→ **WHAT IS NEEDED**:
Here are the records. Write out exactly the lines between the one holding "The image size is (375, 640)." and the one holding "Task: Click the customer number ORG8", inclusive.

→ **PROVIDED MATERIAL**:
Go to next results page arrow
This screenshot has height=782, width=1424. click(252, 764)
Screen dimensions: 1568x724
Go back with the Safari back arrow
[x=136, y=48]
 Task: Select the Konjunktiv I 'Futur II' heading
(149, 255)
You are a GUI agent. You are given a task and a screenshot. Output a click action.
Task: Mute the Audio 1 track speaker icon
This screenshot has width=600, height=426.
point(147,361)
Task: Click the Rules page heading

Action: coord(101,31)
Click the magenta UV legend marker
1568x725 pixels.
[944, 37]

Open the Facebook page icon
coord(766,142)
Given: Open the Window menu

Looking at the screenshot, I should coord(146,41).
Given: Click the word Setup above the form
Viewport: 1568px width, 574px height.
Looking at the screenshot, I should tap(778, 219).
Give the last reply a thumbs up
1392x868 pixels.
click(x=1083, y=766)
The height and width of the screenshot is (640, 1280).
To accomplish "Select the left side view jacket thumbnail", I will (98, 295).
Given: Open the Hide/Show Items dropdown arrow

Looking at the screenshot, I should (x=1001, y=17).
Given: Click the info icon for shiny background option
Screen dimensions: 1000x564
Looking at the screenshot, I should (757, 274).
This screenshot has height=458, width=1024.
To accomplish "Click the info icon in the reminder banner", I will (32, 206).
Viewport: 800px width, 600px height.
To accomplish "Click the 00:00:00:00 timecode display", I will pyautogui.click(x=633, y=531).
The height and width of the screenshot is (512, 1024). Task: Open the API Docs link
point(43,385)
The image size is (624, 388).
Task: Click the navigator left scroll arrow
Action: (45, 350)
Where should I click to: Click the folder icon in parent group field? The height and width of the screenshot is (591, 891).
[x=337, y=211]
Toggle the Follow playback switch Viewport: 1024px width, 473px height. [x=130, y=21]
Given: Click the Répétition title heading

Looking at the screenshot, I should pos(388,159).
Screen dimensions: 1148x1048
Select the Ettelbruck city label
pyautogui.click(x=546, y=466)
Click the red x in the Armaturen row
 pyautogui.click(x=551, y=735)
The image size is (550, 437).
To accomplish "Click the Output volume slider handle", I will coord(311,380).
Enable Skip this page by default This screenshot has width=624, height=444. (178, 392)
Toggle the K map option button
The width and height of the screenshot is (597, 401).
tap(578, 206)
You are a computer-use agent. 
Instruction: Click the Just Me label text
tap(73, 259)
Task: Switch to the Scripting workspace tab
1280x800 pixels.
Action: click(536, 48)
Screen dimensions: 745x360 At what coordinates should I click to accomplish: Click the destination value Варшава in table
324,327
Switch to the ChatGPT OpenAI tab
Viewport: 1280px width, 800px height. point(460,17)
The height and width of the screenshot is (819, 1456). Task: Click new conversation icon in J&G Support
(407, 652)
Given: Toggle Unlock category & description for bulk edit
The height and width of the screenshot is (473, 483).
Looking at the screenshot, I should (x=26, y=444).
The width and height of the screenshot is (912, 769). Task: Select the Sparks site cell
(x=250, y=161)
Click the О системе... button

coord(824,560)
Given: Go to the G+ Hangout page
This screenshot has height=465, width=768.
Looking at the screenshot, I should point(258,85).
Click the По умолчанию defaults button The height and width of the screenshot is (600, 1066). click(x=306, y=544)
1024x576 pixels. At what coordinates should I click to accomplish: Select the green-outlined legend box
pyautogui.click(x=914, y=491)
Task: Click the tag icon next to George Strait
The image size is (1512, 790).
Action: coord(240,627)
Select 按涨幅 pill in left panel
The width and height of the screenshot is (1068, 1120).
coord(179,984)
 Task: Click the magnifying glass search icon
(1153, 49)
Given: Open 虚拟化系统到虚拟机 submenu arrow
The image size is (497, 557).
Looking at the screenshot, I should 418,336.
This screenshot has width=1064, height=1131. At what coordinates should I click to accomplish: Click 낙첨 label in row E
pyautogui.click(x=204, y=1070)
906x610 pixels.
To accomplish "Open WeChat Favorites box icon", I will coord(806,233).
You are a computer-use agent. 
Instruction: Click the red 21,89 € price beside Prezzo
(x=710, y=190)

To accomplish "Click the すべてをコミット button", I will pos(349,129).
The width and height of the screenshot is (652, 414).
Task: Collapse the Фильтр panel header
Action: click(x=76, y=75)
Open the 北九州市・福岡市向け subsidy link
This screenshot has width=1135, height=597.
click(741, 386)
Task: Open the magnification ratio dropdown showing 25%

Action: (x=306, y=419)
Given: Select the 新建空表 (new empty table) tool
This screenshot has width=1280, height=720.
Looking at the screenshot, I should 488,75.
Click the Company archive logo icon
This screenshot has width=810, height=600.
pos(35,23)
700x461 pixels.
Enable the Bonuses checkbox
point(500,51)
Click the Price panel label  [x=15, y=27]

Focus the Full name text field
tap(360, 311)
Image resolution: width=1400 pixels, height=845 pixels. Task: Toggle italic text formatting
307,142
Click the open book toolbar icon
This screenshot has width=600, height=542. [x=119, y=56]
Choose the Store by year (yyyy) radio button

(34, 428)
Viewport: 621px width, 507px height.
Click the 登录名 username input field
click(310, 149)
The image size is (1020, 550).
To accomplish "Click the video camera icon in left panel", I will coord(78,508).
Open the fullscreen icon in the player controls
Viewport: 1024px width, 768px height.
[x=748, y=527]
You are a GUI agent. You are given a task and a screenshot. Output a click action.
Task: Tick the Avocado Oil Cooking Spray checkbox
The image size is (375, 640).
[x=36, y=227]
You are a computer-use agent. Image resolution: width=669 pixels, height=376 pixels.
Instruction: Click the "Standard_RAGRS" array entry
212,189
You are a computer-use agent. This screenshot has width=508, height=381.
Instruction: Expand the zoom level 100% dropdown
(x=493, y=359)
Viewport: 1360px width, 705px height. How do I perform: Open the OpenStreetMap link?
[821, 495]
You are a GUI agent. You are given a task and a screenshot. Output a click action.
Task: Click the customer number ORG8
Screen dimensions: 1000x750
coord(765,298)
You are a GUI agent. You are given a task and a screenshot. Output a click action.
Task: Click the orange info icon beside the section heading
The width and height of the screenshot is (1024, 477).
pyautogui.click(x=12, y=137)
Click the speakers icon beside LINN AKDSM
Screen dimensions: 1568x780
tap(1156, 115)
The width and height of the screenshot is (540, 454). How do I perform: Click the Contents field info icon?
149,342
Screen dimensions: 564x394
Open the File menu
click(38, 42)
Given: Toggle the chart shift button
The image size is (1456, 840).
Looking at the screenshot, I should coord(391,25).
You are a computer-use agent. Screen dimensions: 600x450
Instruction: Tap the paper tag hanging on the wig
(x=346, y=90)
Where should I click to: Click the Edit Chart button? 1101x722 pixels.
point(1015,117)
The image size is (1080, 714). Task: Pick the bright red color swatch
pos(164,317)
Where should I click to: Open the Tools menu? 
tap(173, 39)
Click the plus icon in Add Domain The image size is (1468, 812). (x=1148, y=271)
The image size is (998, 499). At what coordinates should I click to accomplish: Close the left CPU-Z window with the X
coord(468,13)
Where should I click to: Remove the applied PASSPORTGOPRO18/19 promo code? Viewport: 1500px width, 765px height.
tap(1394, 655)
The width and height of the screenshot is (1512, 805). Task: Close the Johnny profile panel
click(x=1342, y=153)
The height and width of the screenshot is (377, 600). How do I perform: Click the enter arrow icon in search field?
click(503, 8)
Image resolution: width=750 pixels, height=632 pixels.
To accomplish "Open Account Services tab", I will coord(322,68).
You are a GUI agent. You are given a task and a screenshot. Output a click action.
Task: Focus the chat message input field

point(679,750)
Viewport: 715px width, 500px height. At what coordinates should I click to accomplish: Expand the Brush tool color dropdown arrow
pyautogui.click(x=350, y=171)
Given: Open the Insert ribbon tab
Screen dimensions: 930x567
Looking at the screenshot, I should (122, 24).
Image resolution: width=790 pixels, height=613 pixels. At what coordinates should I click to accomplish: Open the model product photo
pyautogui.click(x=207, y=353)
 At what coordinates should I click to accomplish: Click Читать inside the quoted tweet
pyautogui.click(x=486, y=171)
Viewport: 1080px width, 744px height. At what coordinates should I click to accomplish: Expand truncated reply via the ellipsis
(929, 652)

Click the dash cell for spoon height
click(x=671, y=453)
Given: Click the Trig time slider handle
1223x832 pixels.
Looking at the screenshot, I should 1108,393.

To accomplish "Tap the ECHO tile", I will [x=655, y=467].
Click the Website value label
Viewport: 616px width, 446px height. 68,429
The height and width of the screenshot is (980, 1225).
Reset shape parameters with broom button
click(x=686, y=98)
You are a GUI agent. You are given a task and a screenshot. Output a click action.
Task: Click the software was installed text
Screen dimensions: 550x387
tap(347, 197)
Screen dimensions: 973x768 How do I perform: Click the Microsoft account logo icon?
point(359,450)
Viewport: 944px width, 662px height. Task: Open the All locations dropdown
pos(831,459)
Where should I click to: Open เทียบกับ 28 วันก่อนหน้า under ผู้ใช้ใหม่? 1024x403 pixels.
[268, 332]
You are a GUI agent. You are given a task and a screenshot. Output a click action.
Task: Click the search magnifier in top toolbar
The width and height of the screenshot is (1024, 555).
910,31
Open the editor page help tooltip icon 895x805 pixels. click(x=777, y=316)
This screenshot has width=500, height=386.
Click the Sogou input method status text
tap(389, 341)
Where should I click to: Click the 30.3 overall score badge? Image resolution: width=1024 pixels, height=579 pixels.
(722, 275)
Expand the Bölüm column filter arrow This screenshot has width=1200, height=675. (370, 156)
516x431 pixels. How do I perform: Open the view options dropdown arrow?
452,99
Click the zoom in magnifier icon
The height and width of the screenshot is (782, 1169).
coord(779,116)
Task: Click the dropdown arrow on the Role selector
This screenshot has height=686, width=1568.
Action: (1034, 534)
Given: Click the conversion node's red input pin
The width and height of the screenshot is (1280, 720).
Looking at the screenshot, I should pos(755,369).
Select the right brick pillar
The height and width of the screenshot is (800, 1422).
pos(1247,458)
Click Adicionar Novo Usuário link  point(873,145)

→ **ANSWER TO THIS PROBLEM**:
The image size is (375, 640).
[x=36, y=227]
You are a computer-use agent. Image resolution: width=669 pixels, height=376 pixels.
Instruction: Click the "Standard_RAGRS" array entry
212,189
You are a computer-use agent. This screenshot has width=508, height=381.
Instruction: Expand the zoom level 100% dropdown
(x=493, y=359)
Viewport: 1360px width, 705px height. How do I perform: Open the OpenStreetMap link?
[821, 495]
You are a GUI agent. You are given a task and a screenshot. Output a click action.
Task: Click the customer number ORG8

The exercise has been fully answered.